Assim, logo à página 48, Tempo do Big Brother, ele abre suas confidências memorialistas referindo-se ao Recife do seu tempo de estudante, tema que reaparece em A Pensão de Nana, página 53. Mas é a partir de Rio Branco, página 69, que o autor se volta diretamente para as memórias arcoverdenses, assunto tratado em mais 15 textos que são antológicos pelo grau de profundidade histórica e sentimental.
Giovanni nos transporta, com seu jeito de narrar abrindo o coração, ao exato momento do que é relatado, e nos inclui na narrativa, uma vez que nos faz reféns de sua saudade. Seria redundante tentar exemplificar tal sensação com uma ou outra citação, pois todos os textos são fortemente carregados por esse estado de retorno ao passado.
Mas não há como omitir que a leitura de A Farmácia do meu tio (p. 97), quando se refere ao Sr. Florismundo e aos caixotes contendo remédios e folhinhas (calendários distribuídos no final de cada ano), reafirma a fugacidade do tempo, para o qual não há remédio que cure; ou ao ler na página 105: Estação Barão do Rio Branco, parece que estamos ali na plataforma, a olhar o entra e sai de gente, a ouvir o apito da partida do trem que até hoje não teve volta… e, por fim, vale ressaltar o texto em que o autor se refere À Imagem Perdida, página 100, onde arranca do fundo do seu coração a saudade um tanto confusa, e talvez por isso ainda mais triste, pois tinha menos de 4 anos quando sua mãe morreu. Helena Rodrigues Porto, ainda tão jovem, partiu e deixou o menino sem poder contar com o abraço maternal, com a palavra aconselhadora. Com razão, diz o autor: “Hoje é que vejo a falta que ela me fez”.

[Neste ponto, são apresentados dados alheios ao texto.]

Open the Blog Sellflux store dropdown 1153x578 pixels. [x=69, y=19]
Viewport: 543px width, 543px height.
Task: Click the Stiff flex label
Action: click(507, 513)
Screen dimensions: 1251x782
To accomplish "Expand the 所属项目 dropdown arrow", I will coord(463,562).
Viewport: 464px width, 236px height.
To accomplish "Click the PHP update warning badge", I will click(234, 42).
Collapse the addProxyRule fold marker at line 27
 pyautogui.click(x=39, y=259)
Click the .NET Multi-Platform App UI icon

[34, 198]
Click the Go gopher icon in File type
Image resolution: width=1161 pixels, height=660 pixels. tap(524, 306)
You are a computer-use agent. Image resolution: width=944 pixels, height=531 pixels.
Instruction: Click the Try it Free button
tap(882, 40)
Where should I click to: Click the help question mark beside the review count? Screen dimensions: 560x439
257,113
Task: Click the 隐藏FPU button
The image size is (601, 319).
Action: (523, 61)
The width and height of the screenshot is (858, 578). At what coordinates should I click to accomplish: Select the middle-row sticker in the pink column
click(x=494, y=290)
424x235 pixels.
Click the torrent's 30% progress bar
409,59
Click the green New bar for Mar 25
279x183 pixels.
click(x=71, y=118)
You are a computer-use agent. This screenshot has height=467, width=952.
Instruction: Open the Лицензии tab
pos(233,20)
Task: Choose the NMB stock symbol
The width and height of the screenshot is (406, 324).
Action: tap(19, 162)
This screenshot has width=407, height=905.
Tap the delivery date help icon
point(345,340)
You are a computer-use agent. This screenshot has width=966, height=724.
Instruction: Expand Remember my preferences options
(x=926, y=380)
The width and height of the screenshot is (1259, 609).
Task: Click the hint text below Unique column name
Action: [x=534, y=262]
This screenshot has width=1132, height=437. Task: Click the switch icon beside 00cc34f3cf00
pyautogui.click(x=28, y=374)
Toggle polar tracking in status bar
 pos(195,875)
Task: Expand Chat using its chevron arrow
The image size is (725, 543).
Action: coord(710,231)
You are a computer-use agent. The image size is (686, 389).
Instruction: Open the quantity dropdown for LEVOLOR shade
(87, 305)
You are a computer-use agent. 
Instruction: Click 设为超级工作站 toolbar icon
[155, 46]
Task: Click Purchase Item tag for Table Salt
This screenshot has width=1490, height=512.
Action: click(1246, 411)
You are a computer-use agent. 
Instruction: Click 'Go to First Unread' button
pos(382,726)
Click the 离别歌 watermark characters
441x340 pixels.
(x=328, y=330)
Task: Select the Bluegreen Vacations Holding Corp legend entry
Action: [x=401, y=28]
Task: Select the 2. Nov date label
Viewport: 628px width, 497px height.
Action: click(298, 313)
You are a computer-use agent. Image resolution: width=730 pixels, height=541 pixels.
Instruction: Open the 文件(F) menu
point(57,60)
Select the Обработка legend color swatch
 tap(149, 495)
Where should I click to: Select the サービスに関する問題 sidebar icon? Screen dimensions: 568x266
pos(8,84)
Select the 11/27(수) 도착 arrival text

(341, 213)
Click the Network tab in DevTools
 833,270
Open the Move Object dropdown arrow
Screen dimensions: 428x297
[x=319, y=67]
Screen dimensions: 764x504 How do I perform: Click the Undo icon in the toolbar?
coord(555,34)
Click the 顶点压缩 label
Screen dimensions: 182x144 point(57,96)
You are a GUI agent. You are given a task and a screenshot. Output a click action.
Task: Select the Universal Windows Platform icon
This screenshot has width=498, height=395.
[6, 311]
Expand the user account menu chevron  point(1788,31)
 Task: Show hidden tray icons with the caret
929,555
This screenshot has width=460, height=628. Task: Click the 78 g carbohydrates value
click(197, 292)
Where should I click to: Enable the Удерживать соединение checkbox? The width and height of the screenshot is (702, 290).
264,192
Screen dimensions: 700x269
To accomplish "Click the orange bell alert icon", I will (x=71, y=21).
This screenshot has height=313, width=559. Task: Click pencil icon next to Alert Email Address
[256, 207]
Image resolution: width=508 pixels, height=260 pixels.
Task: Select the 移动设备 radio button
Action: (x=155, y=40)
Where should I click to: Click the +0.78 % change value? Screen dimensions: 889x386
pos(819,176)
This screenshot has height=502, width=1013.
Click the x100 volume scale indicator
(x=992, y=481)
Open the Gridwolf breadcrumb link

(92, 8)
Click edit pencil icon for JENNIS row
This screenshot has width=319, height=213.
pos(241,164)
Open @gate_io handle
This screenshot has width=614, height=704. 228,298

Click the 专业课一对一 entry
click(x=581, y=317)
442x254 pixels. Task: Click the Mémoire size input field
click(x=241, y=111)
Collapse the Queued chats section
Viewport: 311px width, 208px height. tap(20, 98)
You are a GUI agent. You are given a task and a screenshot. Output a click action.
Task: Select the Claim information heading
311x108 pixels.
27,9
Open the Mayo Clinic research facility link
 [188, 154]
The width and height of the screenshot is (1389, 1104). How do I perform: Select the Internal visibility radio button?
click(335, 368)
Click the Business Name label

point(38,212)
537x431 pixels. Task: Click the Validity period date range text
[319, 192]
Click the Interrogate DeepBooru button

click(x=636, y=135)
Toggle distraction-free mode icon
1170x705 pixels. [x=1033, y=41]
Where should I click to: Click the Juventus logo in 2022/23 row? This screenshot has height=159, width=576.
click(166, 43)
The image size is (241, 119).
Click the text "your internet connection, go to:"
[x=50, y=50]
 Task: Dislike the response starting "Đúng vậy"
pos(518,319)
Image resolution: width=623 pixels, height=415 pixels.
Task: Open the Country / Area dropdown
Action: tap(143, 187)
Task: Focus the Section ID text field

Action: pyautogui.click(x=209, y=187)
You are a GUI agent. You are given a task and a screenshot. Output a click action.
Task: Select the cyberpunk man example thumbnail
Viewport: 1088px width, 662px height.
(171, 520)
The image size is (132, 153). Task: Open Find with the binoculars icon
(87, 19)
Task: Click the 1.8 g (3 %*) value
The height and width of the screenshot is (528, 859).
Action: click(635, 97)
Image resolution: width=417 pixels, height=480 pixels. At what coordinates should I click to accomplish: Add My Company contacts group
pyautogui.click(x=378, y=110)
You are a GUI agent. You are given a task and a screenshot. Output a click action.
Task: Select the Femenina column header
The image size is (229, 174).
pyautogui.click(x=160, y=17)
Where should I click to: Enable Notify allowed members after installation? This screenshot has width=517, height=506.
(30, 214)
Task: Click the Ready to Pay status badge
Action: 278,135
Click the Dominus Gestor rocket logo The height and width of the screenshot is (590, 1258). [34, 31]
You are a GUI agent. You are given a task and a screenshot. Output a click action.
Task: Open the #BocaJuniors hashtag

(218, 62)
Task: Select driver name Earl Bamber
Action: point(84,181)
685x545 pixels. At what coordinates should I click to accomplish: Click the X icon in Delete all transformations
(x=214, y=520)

Estação das Lembranças é, portanto, um livro que merece ser lido quase como um diário achado numa gaveta de um velho armário ou um bilhete resgatado de uma garrafa que boia no mar. São reminiscências que apresentam o talento literário do historiador e conta a História com a tonalidade do afetivo.
Vale a pena ler!
*Carlos Alberto de Assis Cavalcanti, natural da cidade da Pedra – PE, nasceu em 28 de fevereiro de 1955, é casado com a sra. Jaci Ferreira Lira Cavalcanti; Professor do Centro de Ensino Superior de Arcoverde – PE, área de Letras. Mestrado pela UFPE. Autor de: Itinerário Poético – poesias – Menção Honrosa no Concurso Nacional de Poesias da Academia Pernambucana de Letras [2001]; Em 2012 recebeu o Título de Cidadão Arcoverdense. É detentor de vários prêmios nacionais nas modalidades: poesia moderna, sonetos e trovas. Tem poemas incluídos em diversas antologias nacionais, por conta de premiações em Concursos Literários. Associado à UBE (União Brasileira de Escritores); Membro Correspondente de Academias em Cachoeiro do Itapemirim – ES, Ponta-Grossa – PR e Rio de Janeiro – RJ; Delegado Municipal da UBT [União Brasileira de Trovadores].